If you have had an email account for any amount of time, you are likely to have received a stupendous amount of spam email and a nice variety of viruses. A few nodes here have noted how to avoid spam, but in certain cases, you can't. So, what can you do about it, if you DO receive lots of it?

I will not pretend I am a whiz when it comes to internet and other computer-related issues, but I have worked as a journalist for quite a while now. This means that my email address is probably on every single spam email list that exists in the world, as it is posted with every article I have written that is posted on the internet. Which means that I have received my share of spam email: a quick check puts my main email address (hajejan@kamps.org) at about 70-80 spam and virus emails per day. yes, per day. Yes, that is almost 2500 email messages per month that I do not want. But I have gotten quite good at sorting them, and dealing with SPAM takes about 3 minutes of my time per day.

So, here are SharQ's super tips for dealing with spam mail, if you cannot avoid them:

1) Get a large-sized POP account. We are talking approximately 10-15 MBs (mine is currently 5GB, but that's a bit over-kill)

2) Get a couple of aliases pointing to the same POP account. (noneofyour@business.com and ihaveac@sci.fi, for example)

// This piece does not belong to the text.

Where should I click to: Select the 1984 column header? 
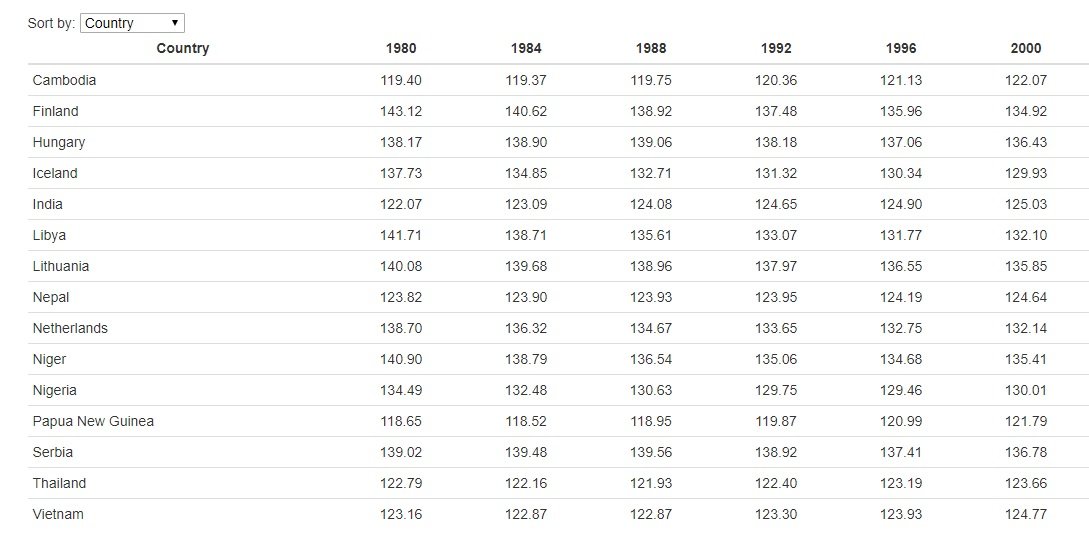pos(526,48)
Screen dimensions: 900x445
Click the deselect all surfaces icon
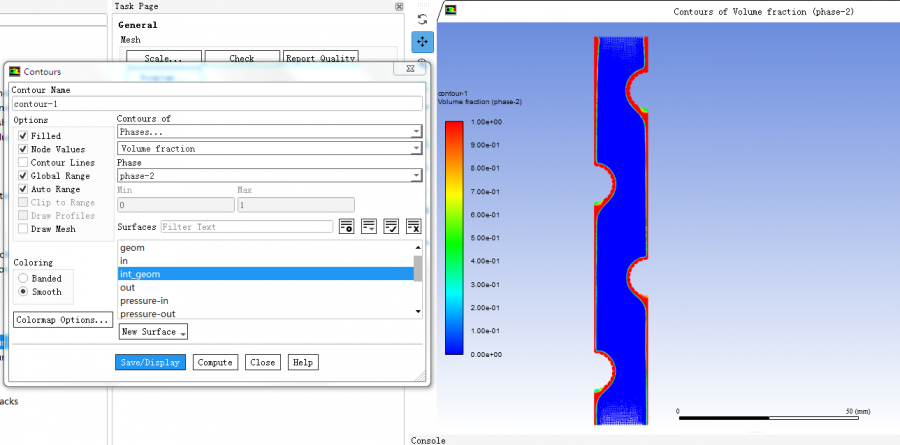coord(413,227)
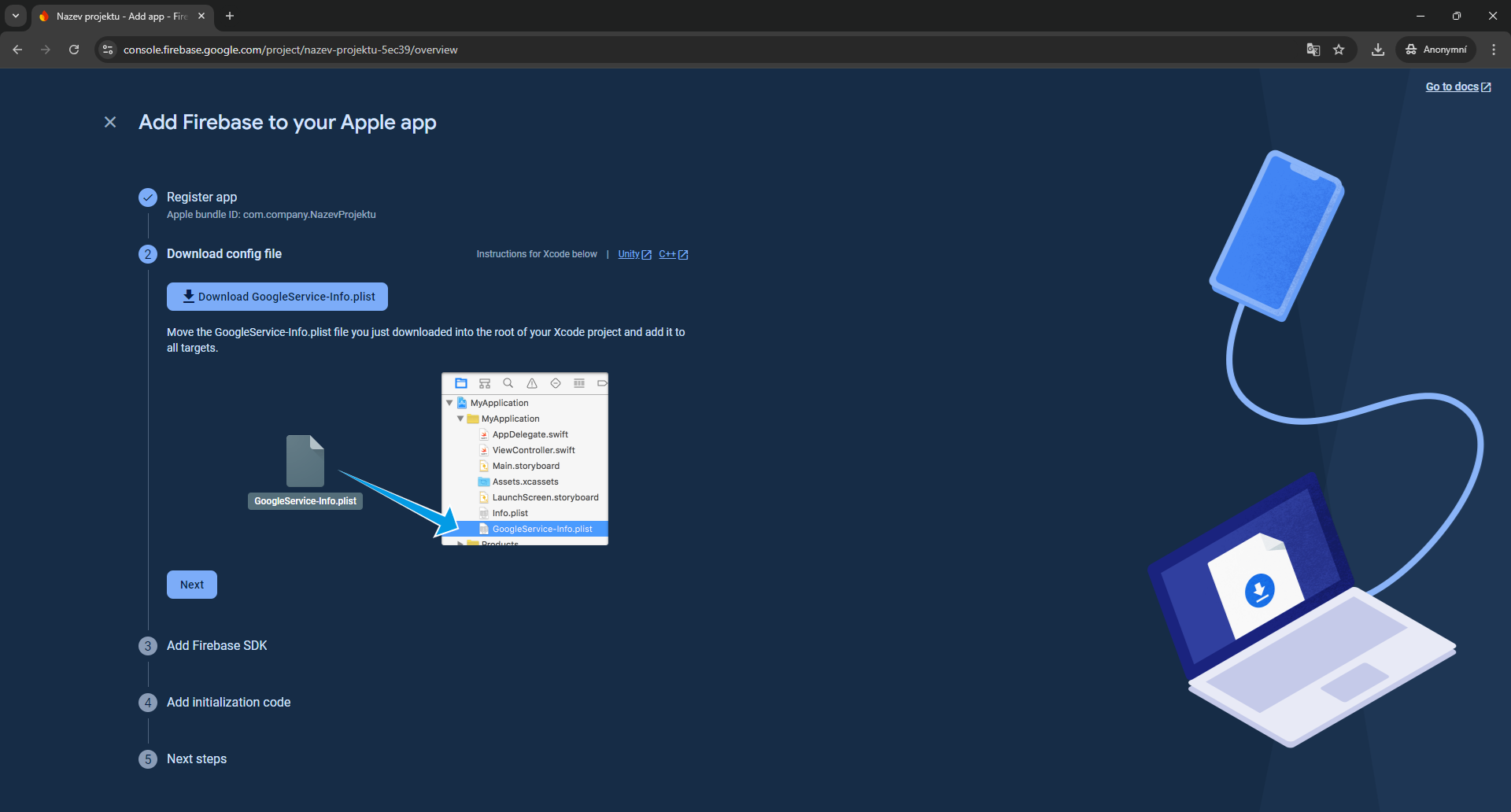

3) Get a proper email client. I prefer Microsoft Entourage, but whatever floats your boat.

So, when you have all of this, do the following:

When you need to fill out email forms for companies you do not want email from, then fill in one of your email aliases. Your email will still arrive to your primary POP3 account, but your alias address will be in your to: field. This is a good thing, because it makes the filtering easier.

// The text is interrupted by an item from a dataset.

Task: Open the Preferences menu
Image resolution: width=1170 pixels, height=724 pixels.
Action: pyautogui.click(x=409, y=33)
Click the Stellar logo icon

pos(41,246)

... Which brings us to the filtering. Or not actually. It brings us to the setting-up-the-email-client. Point one: There should be an option somewhere where you can limit how much of a message gets downloaded from the server. Set this limit to 6K. This means that all emails that are text-only will be received in full, whereas anything that has attachments (including pictures, and viruses) will be truncated at 6 thousand characters.

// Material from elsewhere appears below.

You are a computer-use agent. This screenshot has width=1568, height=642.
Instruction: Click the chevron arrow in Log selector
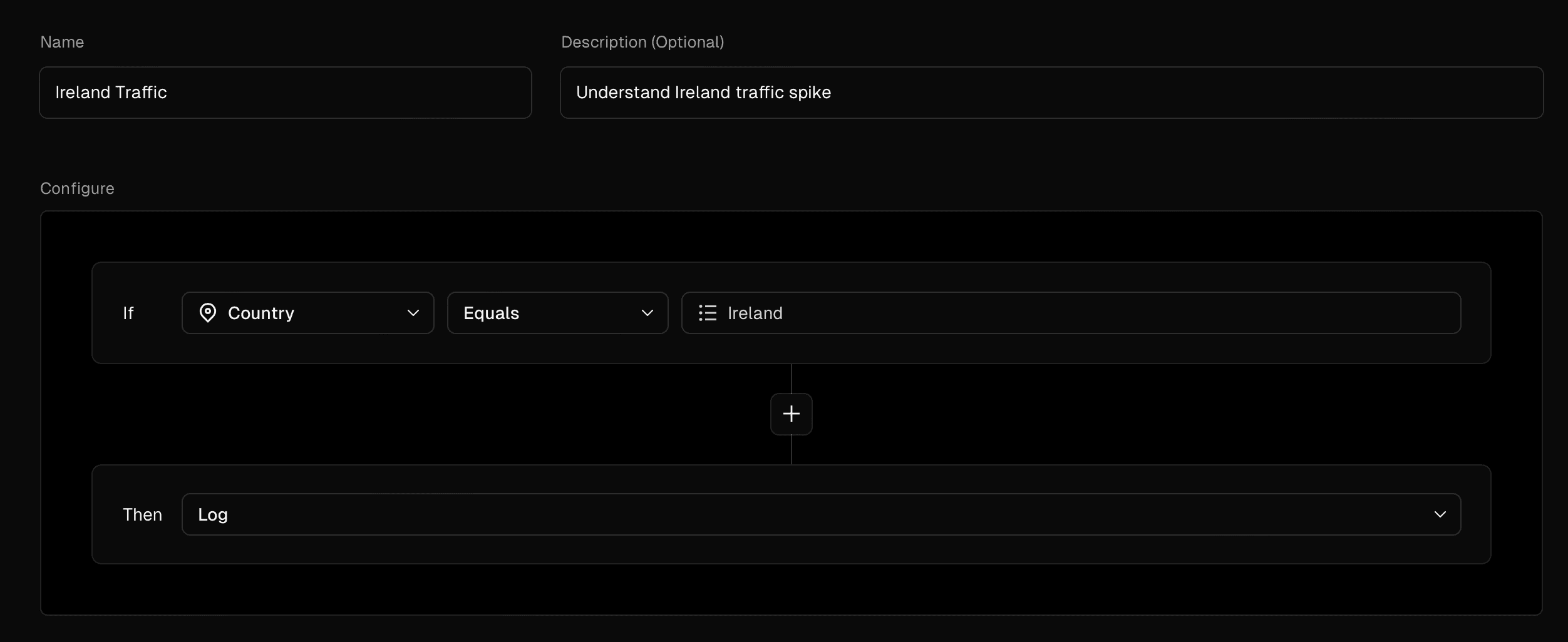(x=1440, y=514)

Now, whenever you get an email with an attachment, have a look at the filename. If it is .exe or .bat, or whatever else that looks dodgy, just erase the email from the server (should be a command for that, somewhere), and you don't even have to bother downloading them. Same goes for all other types of attachment. If you didn't expect it, or can't be bothered reading it, you just get rid of it.

Then, we get to the fun stuff... Filters. 99% of the time, the emails that are of any importance, will be from people you know, i.e people that are in your address book. So set up a filter that copies all emails from people in your address book to a particular email. Or even better: Copy all /other/ emails to a directory by itself, called "potential junk" or something like that. Also, set up your alias accounts to be forwarded to this folder.

If you are like me - i.e you have an email address that has to be freely available on the internet, because of your job - you'll get tons of emails from people that I haven't got in my address book, so go through your "potential junk email" folder every few days. Usually the action will be "delete, delete, delete, skim through then delete, delete, delete, etc".

Now.. This method does nothing to protect you from spam, but it does make it significantly more efficient to get rid of it - and when you are in a hurry and a bit stressed, ignoring your potentially spam mail does help a lot to prioritise your workflow! (Personally, I also organise all my different contact into colours by category. Sources, work / freelance contacts, friends, family, businesses, etc. Anything to make things more efficient.)